----- Dataset entries

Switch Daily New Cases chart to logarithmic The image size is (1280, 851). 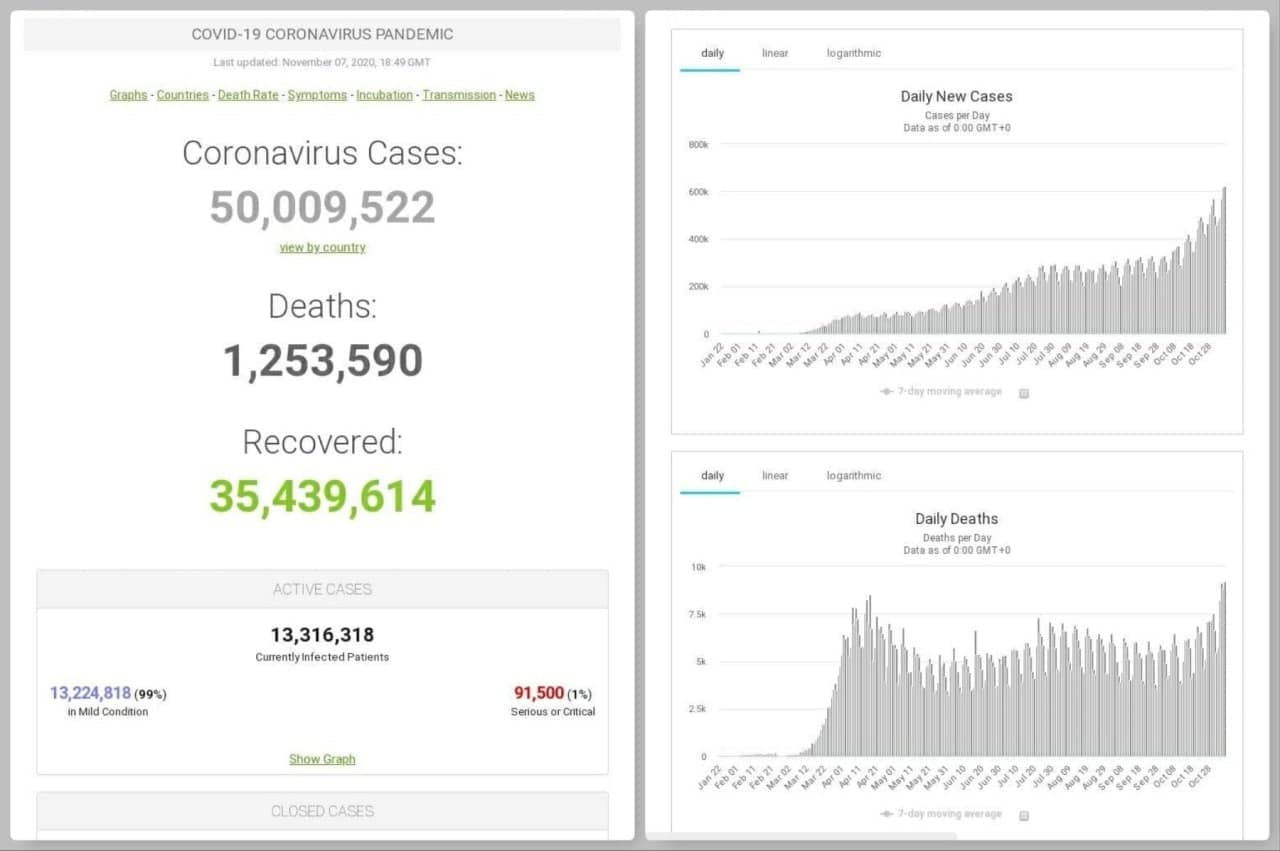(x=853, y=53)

----------
----- Dataset entries

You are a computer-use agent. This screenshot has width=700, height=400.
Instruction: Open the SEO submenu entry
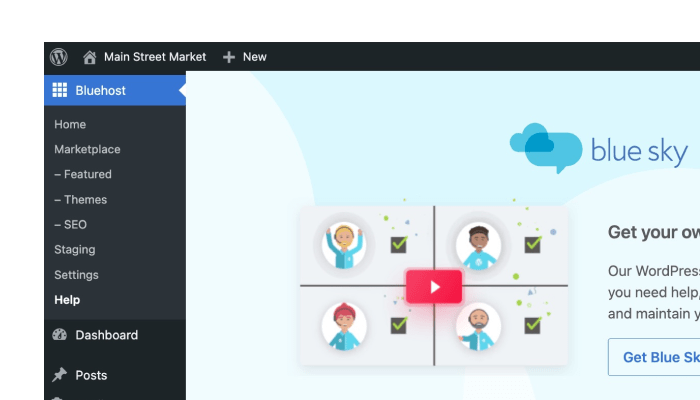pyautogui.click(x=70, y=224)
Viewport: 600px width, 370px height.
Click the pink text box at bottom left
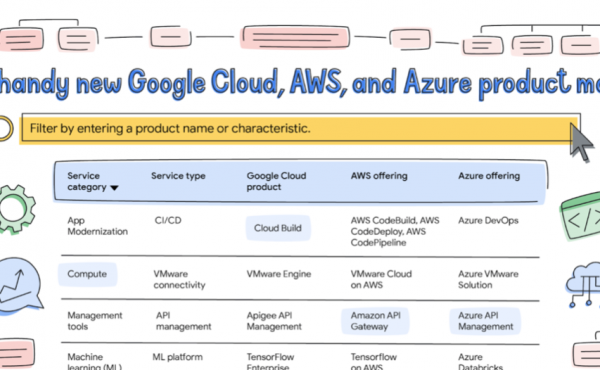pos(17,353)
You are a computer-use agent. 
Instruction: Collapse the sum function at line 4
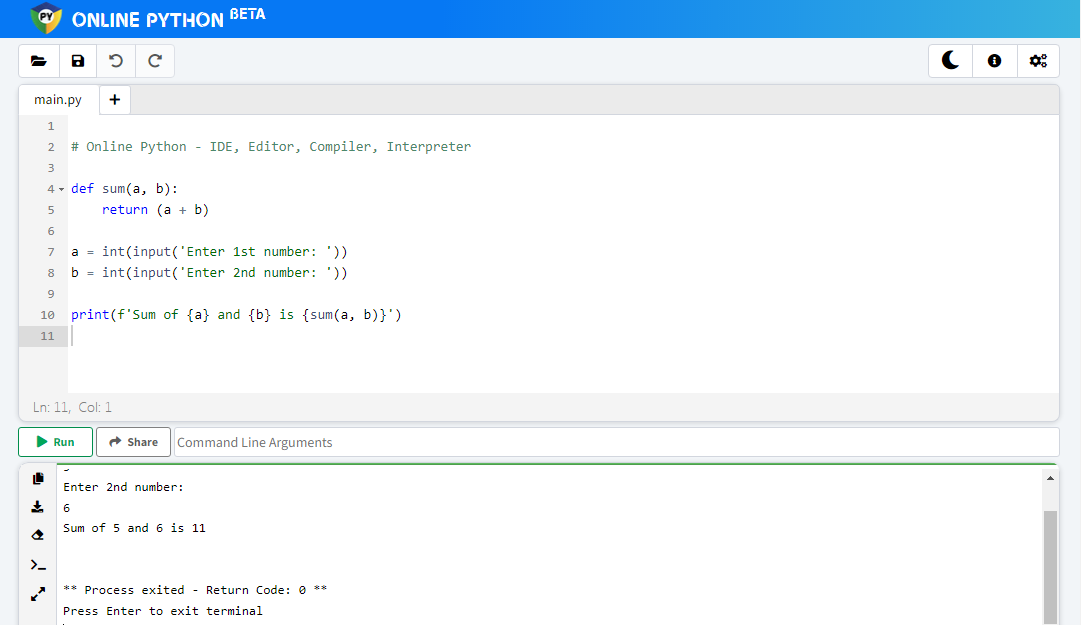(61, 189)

----------
----- Dataset entries

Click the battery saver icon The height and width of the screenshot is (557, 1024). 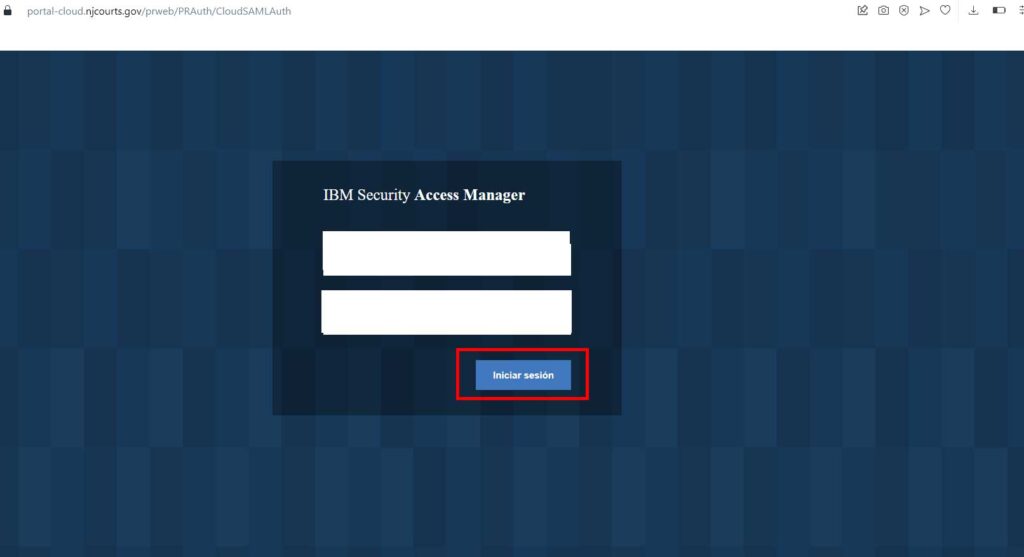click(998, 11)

----------

▸ Stated exercise: In the listing, from the line with "You are a computer-use agent. This" up to and including the line with "pos(17,353)", change "submenu" to "dropdown" and give those lines again with everything else unchanged. Leave the pictures out of the answer.

▸ The result:
You are a computer-use agent. This screenshot has width=700, height=400.
Instruction: Open the SEO dropdown entry
pyautogui.click(x=70, y=224)
Viewport: 600px width, 370px height.
Click the pink text box at bottom left
pos(17,353)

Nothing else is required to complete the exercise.